_Records from a collection:_
BEGIN

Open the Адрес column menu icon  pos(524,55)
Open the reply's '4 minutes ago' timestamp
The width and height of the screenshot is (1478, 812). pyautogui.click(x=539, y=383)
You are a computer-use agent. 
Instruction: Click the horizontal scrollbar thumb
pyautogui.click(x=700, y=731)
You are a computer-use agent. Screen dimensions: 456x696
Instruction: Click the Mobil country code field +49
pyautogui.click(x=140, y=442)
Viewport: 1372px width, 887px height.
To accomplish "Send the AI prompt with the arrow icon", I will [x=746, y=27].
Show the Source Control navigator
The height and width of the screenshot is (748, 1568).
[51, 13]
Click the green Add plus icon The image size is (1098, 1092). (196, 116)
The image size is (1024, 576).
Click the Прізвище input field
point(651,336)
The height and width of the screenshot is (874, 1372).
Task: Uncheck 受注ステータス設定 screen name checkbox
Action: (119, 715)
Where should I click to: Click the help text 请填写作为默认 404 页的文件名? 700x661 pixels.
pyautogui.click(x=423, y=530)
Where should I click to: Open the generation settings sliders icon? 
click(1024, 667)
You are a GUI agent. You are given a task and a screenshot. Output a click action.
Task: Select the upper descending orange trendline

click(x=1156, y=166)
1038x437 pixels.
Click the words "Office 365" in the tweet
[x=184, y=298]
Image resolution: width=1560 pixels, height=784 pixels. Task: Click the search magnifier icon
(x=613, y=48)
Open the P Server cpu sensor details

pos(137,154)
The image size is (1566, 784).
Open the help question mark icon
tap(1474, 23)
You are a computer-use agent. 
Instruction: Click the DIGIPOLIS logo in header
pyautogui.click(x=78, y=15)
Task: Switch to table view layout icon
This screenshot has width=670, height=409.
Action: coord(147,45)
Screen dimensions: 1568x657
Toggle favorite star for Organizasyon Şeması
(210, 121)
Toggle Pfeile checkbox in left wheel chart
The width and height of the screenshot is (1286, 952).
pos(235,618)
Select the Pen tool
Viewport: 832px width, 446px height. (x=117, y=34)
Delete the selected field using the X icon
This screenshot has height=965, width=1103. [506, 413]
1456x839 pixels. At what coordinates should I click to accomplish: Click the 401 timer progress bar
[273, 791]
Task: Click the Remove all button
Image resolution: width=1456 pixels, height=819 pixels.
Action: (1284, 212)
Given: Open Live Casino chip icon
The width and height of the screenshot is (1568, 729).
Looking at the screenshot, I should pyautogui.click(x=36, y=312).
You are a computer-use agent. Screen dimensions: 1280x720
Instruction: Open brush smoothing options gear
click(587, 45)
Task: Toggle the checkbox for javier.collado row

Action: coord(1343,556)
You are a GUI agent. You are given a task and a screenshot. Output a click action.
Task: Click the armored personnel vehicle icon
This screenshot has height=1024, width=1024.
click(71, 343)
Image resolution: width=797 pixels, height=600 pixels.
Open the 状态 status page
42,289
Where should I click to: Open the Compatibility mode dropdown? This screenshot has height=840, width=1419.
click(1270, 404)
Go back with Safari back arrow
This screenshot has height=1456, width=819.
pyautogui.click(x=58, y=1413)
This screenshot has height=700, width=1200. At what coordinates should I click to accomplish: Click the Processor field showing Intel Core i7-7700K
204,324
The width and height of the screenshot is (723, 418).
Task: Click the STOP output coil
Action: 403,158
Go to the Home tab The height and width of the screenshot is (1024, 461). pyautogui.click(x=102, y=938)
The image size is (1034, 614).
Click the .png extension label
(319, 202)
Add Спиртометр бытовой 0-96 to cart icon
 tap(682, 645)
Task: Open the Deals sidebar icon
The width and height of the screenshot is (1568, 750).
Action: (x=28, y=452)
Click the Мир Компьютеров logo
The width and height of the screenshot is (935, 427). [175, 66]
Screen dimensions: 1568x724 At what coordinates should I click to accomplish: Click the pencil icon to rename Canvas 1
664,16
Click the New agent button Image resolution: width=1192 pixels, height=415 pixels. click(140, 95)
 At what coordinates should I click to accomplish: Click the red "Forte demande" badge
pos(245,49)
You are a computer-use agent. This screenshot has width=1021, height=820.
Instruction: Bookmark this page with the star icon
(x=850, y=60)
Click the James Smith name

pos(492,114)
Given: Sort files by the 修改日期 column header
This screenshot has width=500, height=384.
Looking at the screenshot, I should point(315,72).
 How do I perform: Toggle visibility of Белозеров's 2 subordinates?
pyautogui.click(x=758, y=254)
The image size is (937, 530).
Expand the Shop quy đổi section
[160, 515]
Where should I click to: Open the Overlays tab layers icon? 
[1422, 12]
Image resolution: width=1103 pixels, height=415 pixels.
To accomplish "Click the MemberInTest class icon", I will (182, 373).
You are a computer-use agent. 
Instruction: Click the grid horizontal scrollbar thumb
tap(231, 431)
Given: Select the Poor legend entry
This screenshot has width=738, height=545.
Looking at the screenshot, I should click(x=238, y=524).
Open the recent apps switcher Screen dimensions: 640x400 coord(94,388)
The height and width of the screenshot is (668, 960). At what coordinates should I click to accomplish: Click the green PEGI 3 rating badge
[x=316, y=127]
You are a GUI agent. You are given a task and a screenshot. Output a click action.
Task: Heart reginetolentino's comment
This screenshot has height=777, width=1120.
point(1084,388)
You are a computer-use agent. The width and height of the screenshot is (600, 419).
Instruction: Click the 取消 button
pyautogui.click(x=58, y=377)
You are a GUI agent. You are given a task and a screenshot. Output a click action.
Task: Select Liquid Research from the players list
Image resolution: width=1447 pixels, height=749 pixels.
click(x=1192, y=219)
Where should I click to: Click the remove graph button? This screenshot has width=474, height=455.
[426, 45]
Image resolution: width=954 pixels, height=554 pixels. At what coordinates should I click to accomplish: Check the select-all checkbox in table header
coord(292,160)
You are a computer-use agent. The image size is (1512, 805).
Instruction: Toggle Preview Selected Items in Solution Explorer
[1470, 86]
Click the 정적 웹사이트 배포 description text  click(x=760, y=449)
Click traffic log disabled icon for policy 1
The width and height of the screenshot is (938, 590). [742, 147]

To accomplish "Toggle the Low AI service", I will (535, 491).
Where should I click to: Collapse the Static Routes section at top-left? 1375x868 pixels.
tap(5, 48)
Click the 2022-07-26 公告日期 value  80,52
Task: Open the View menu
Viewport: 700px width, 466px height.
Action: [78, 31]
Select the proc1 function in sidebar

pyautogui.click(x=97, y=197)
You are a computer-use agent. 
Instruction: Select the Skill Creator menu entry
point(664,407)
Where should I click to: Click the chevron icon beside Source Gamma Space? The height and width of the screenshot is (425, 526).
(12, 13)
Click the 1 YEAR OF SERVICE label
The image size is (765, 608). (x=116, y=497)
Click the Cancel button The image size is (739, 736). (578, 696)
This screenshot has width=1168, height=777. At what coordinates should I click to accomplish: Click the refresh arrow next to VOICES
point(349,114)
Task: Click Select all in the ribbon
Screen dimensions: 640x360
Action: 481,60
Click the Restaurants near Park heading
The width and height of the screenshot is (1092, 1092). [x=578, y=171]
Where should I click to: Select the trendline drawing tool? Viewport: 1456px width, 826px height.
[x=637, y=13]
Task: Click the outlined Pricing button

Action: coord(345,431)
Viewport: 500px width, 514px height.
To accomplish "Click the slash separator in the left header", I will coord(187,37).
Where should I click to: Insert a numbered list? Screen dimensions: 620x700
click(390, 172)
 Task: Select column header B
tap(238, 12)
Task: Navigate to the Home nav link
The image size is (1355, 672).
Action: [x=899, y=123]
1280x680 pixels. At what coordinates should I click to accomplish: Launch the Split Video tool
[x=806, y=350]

END

_Short task:_ Copy out everything from the beginning of the records down through the line containing "pyautogui.click(x=700, y=731)", reproducing each line exactly as it appears.

_Complete output:_
Open the Адрес column menu icon  pos(524,55)
Open the reply's '4 minutes ago' timestamp
The width and height of the screenshot is (1478, 812). pyautogui.click(x=539, y=383)
You are a computer-use agent. 
Instruction: Click the horizontal scrollbar thumb
pyautogui.click(x=700, y=731)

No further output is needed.